*** Block opens ***

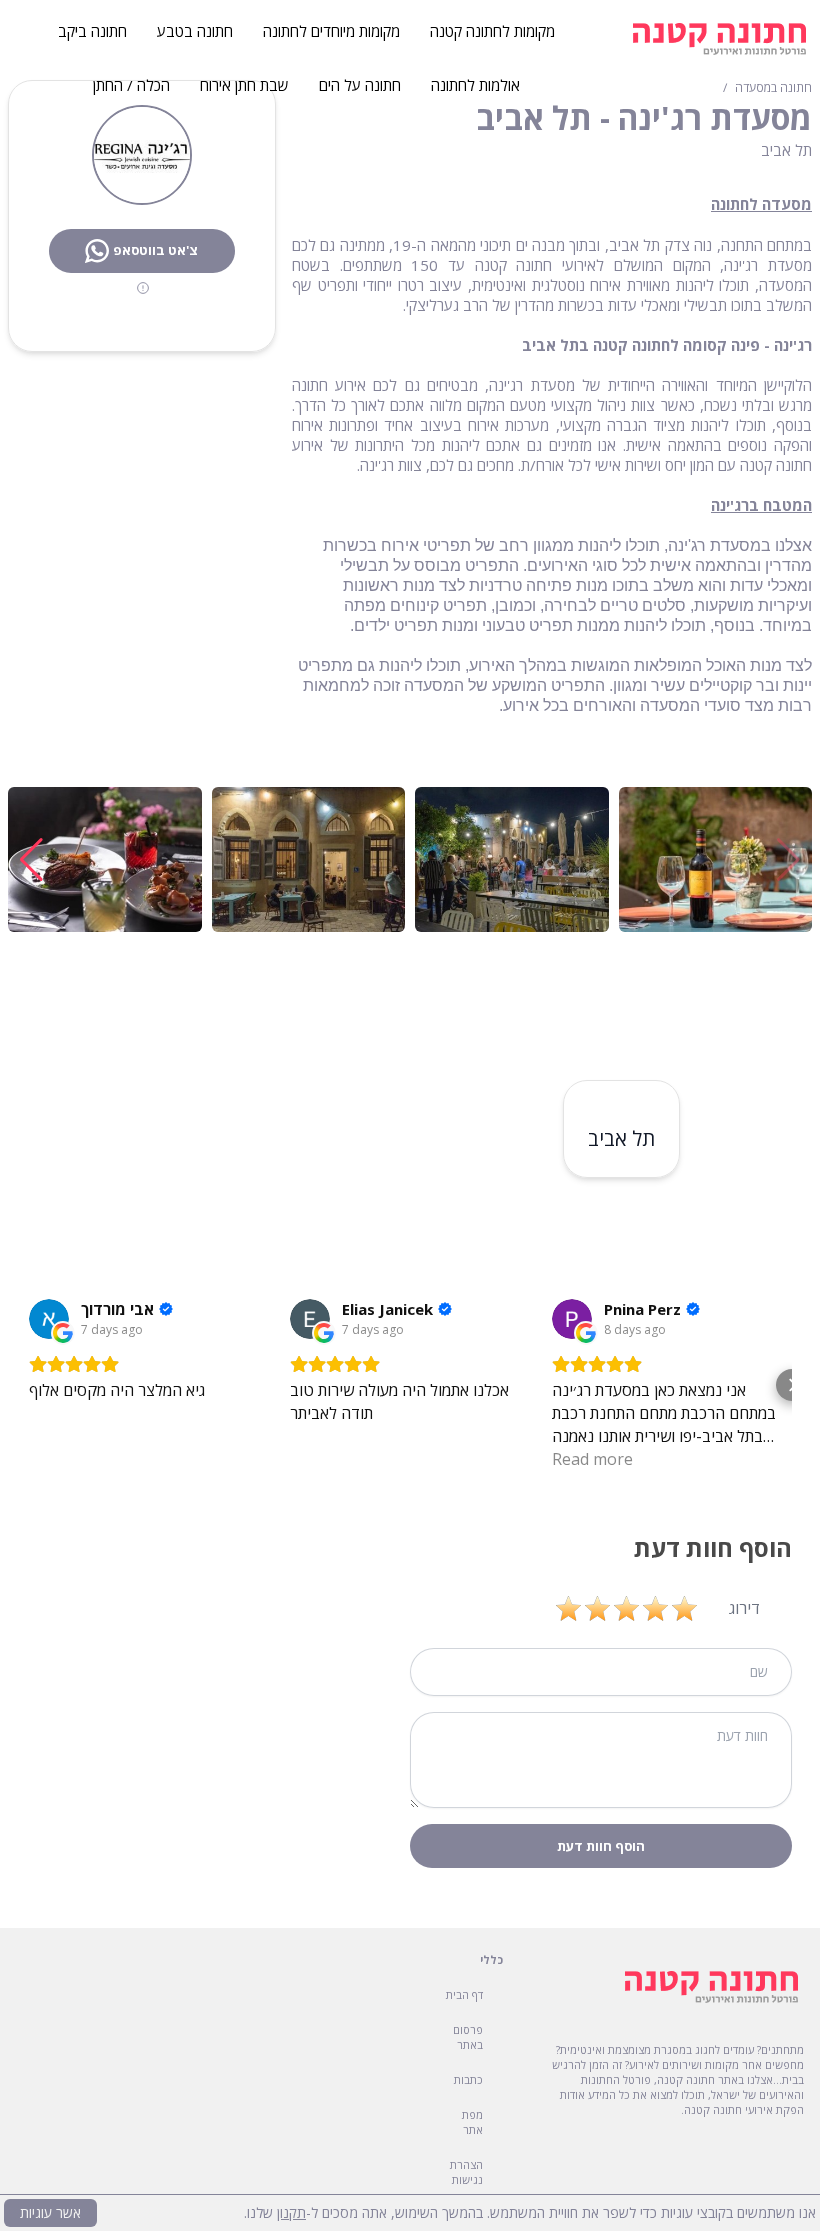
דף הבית (464, 1994)
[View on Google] (49, 1319)
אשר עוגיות (50, 2212)
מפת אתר (472, 2122)
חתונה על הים (360, 85)
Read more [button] (592, 1459)
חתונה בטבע (195, 31)
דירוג (744, 1608)
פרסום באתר (468, 2037)
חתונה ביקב (92, 31)
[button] (31, 860)
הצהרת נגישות (466, 2172)
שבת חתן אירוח (244, 85)
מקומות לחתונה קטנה (492, 31)
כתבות (468, 2079)
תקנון (291, 2212)
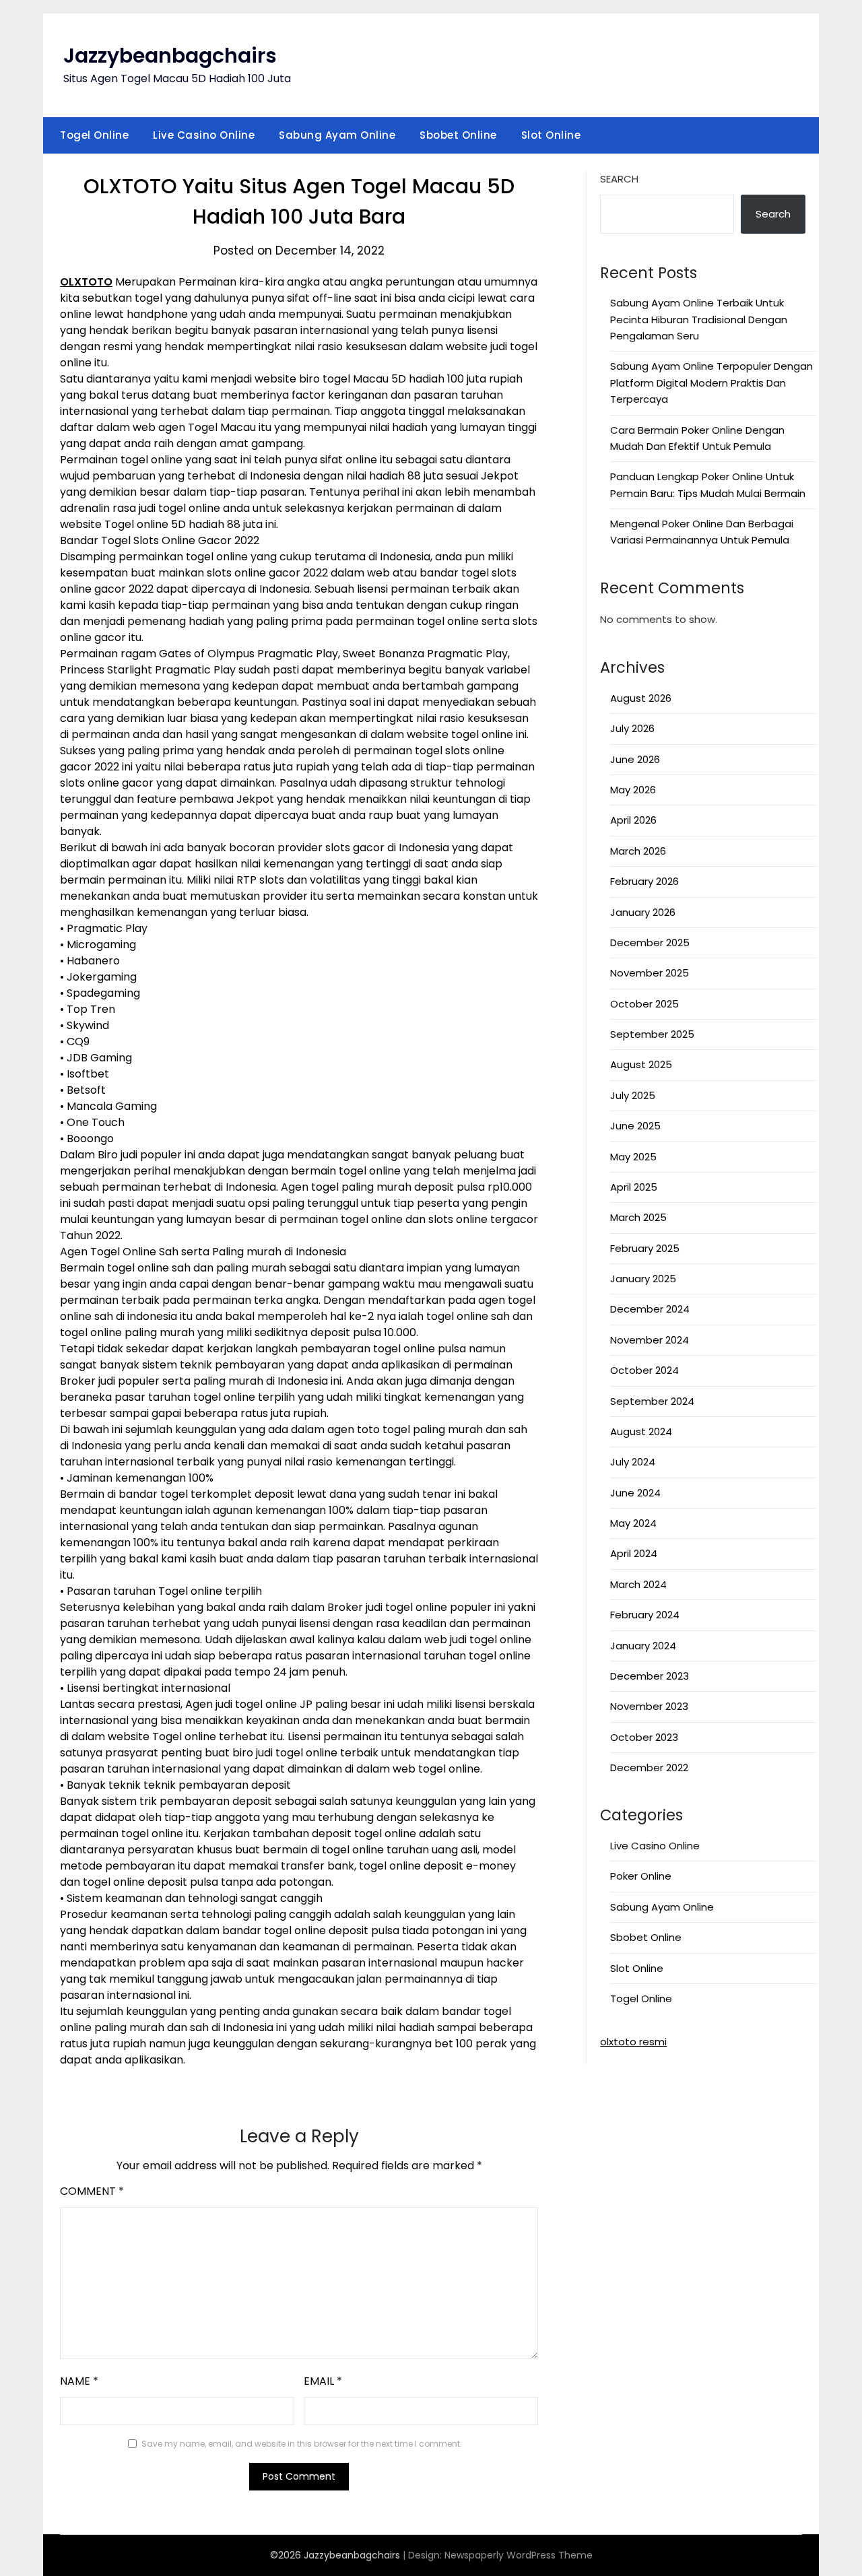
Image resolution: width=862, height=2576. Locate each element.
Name (79, 2381)
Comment (92, 2191)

*** Block closes ***

• _Task details_
Could you return exactly the lines starting with the one that contains "מקומות לחתונה קטנה (492, 31)" and ending with the last line of the data above? Leave the pictures out.

• _Exercise answer_
מקומות לחתונה קטנה (492, 31)
כתבות (468, 2079)
תקנון (291, 2212)
Image resolution: width=862, height=2576. Locate each element.
Name (79, 2381)
Comment (92, 2191)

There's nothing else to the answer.